Aim of the exercise> Revise the data below by putting "drop-down menu" wherever "dropdown" appears, and leave everything else as it is. Omit the pictures from your answer.

(Item coordinate data)
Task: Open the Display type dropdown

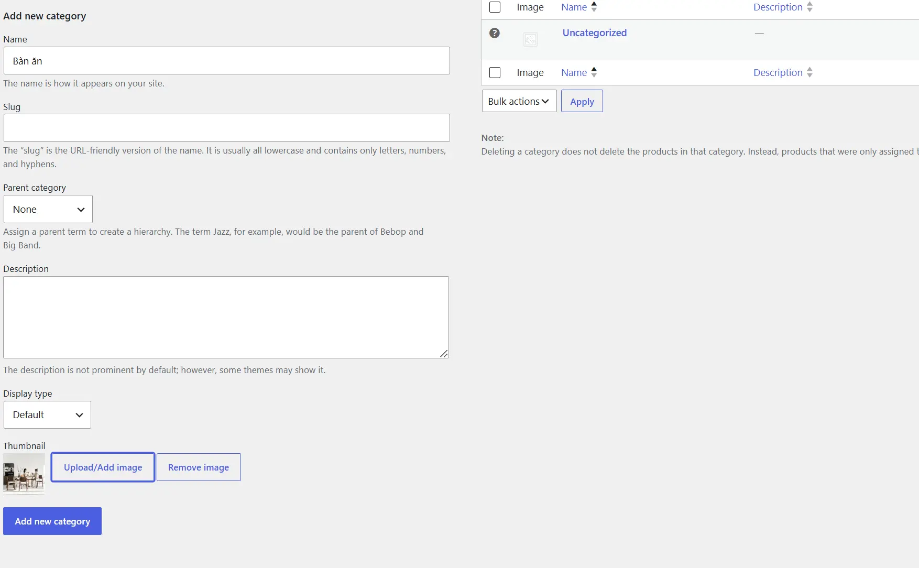Action: coord(47,414)
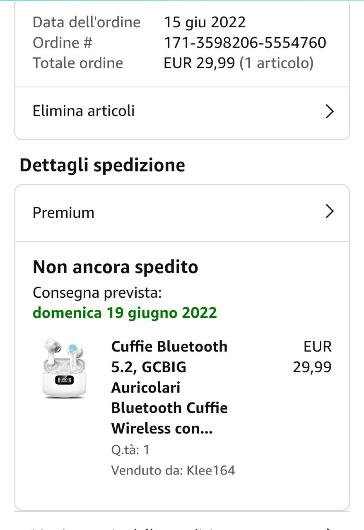The width and height of the screenshot is (364, 530).
Task: Tap the order number 171-3598206-5554760
Action: pos(245,43)
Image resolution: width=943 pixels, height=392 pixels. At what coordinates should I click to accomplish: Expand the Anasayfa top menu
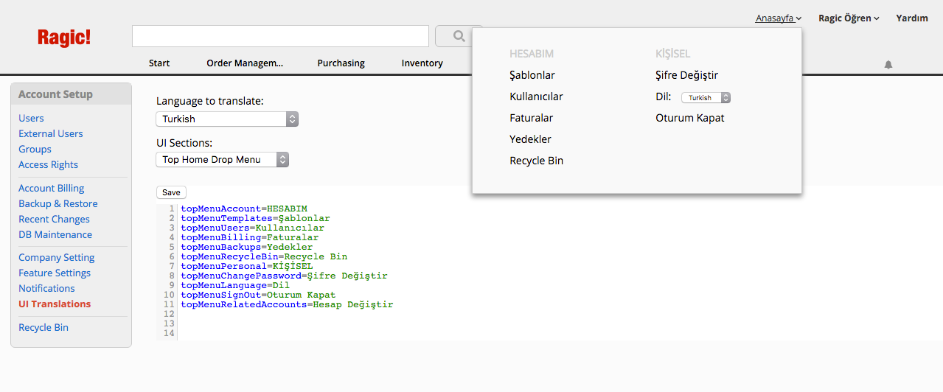pyautogui.click(x=779, y=18)
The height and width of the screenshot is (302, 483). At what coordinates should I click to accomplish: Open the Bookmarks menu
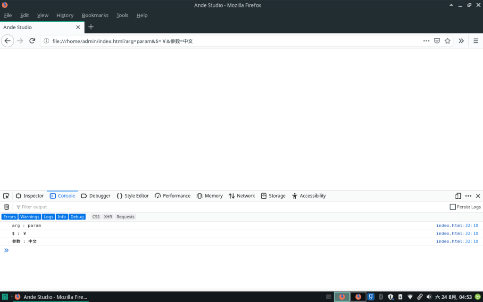[x=95, y=15]
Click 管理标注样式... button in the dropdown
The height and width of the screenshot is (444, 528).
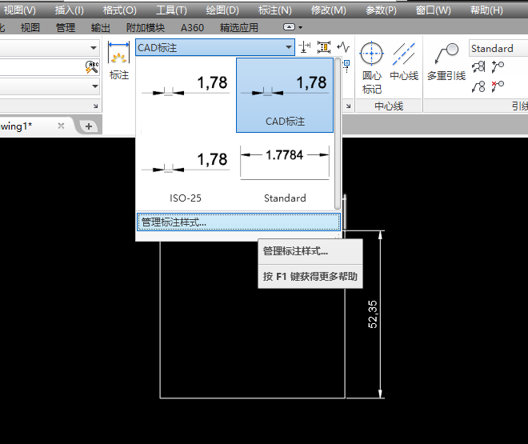238,222
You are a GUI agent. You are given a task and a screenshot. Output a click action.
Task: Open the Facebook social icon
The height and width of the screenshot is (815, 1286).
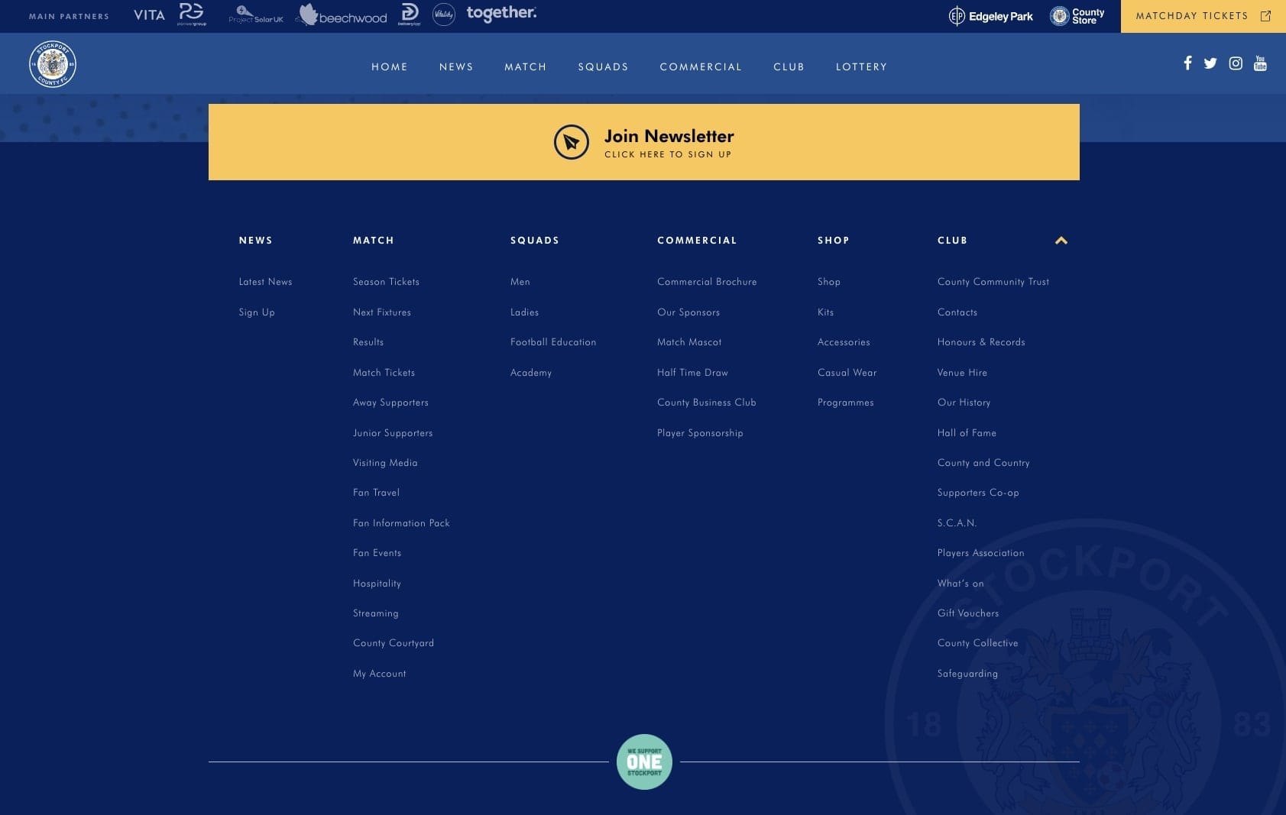[1187, 63]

Solution for this exercise>
Task: Open the Display type drop-down menu

Action: coord(47,414)
The width and height of the screenshot is (364, 530).
Task: Tap the order number 171-3598206-5554760
Action: pos(245,43)
Image resolution: width=943 pixels, height=392 pixels. At what coordinates should I click to accomplish: Expand the Anasayfa top menu
pyautogui.click(x=779, y=18)
The height and width of the screenshot is (302, 483). At what coordinates should I click to accomplish: Open the Bookmarks menu
[x=95, y=15]
Click 管理标注样式... button in the drop-down menu
The height and width of the screenshot is (444, 528).
238,222
You are a GUI agent. You are given a task and a screenshot. Output a click action.
Task: Open the Facebook social icon
The height and width of the screenshot is (815, 1286).
[1187, 63]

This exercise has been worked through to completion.